Марксистская социология науки
Наиболее систематические попытки связать развитие наук с тем социальным, идеологическим и экономическим контекстом, в котором они возникают, имели место в марксистской традиции. В учебнике по социологии, опубликованном в 1921 г., Николай Бухарин так резюмирует марксистский анализ науки: «Содержание науки определяется в конечном счете технической и экономической стороной общества» [152]. Кроме того, «классовые черты тоже проглядывают в науке в разных формах», а «способ мыслить, „интерес“ и т. д. определяются в свою очередь экономической структурой общества»[153].
Данный метод анализа развития наук будет применен на конкретном материале русским физиком Борисом Гессеном, который опубликовал влиятельный текст о «социально-экономических корнях механики Ньютона». Вместе с Бухариным Гессен входил в советскую делегацию на Втором международном конгрессе по истории науки и техники в Лондоне в 1931 г., где он и представил свою работу.
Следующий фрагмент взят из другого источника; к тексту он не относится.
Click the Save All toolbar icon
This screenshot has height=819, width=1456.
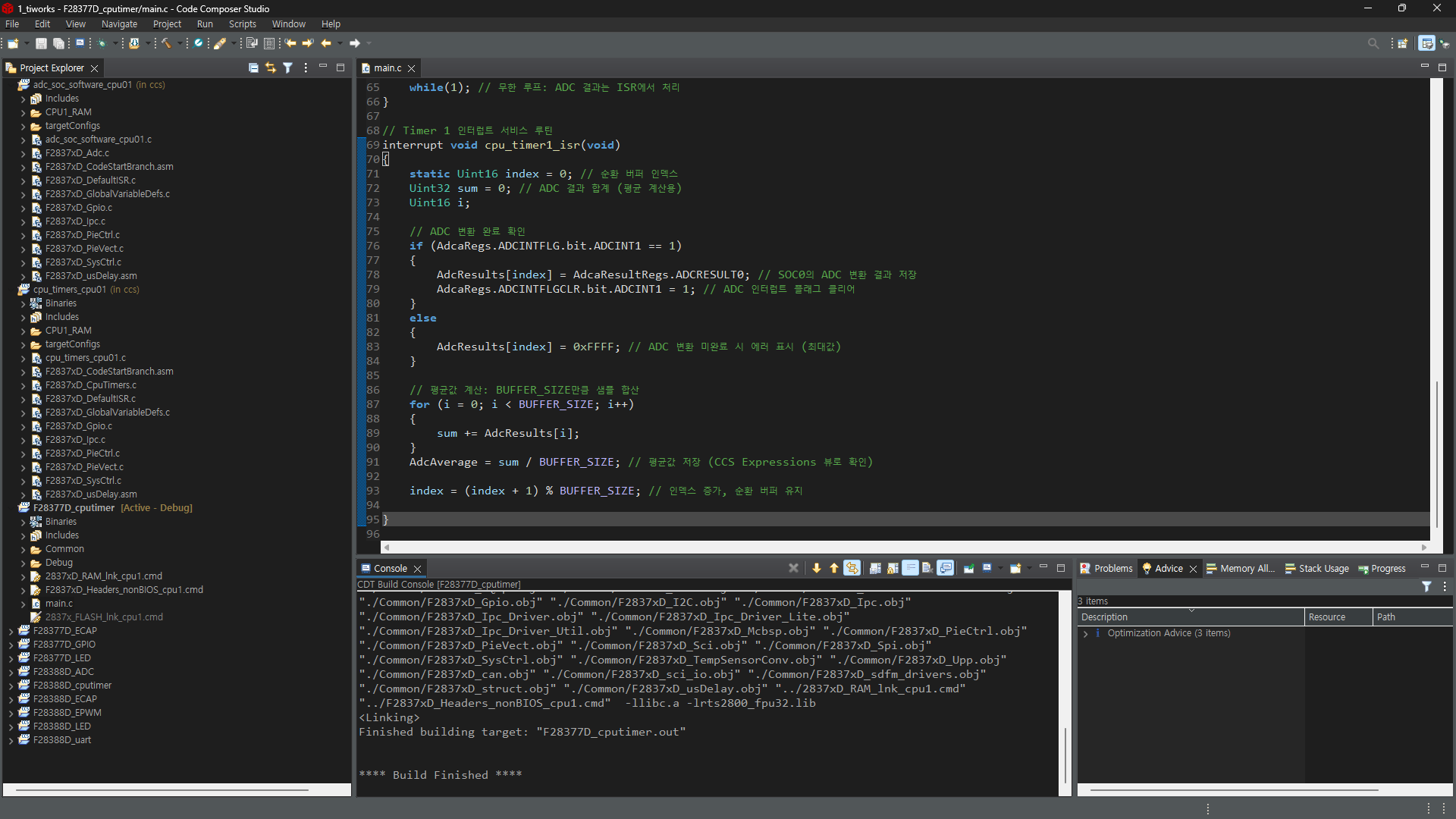pos(58,43)
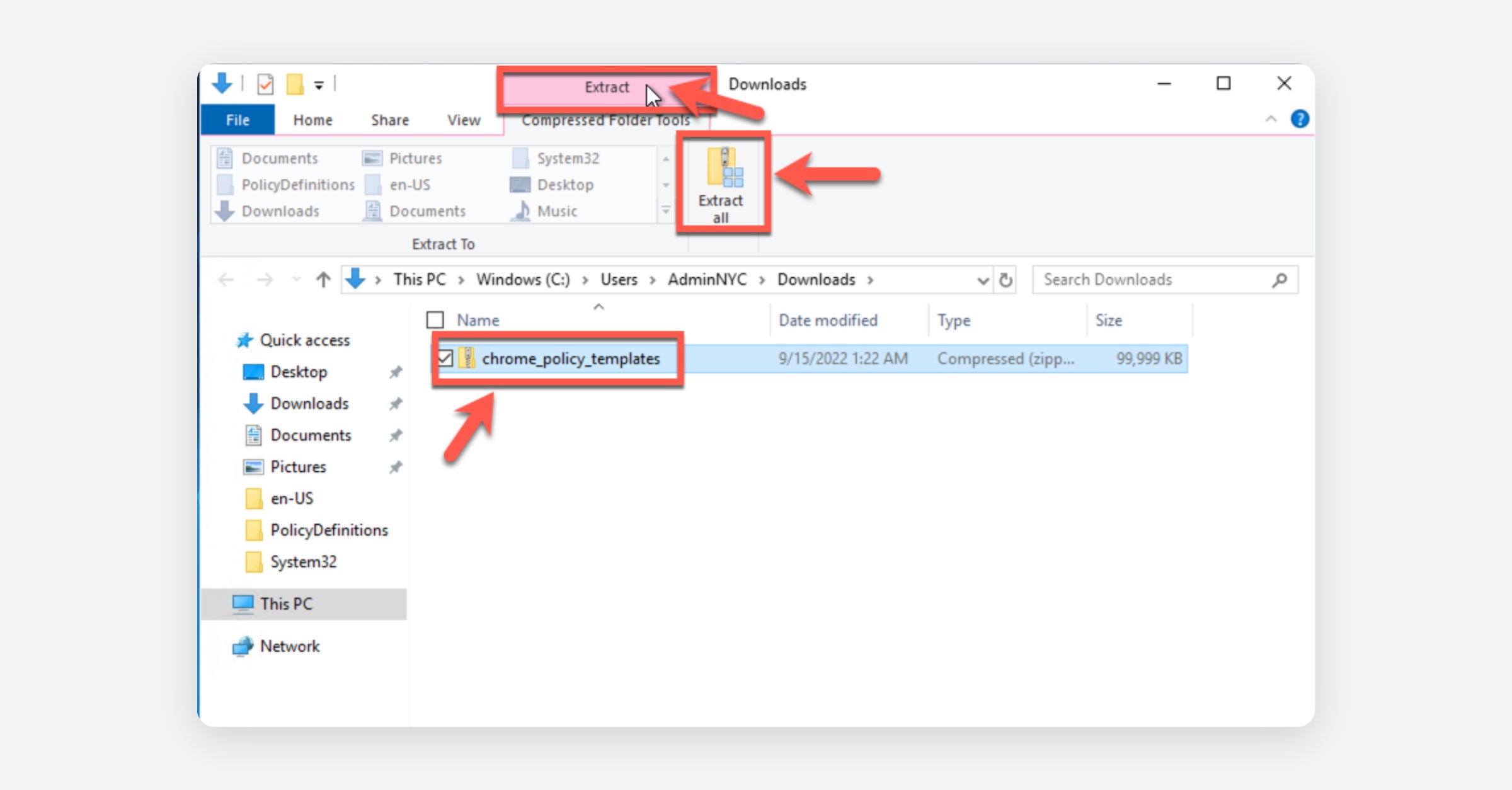
Task: Uncheck the chrome_policy_templates file checkbox
Action: (x=445, y=358)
Гессен выбрал анализ важнейшего научного труда Ньютона, воплощающего идеал «чистой науки», «в противовес сложившейся в литературе традиции представлять Ньютона как олимпийца, стоящего выше "низменных" технических и экономических интересов своего времени и парящего только в высотах абстрактного мышления» [154]. Рассмотрев вкратце содержание трех книг, составляющих «Начала», Гессен приходит к выводу о «полно[м] совпадени[и] физической тематики эпохи, выросшей из потребностей науки и техники, с основным содержанием „Начал“…»[155].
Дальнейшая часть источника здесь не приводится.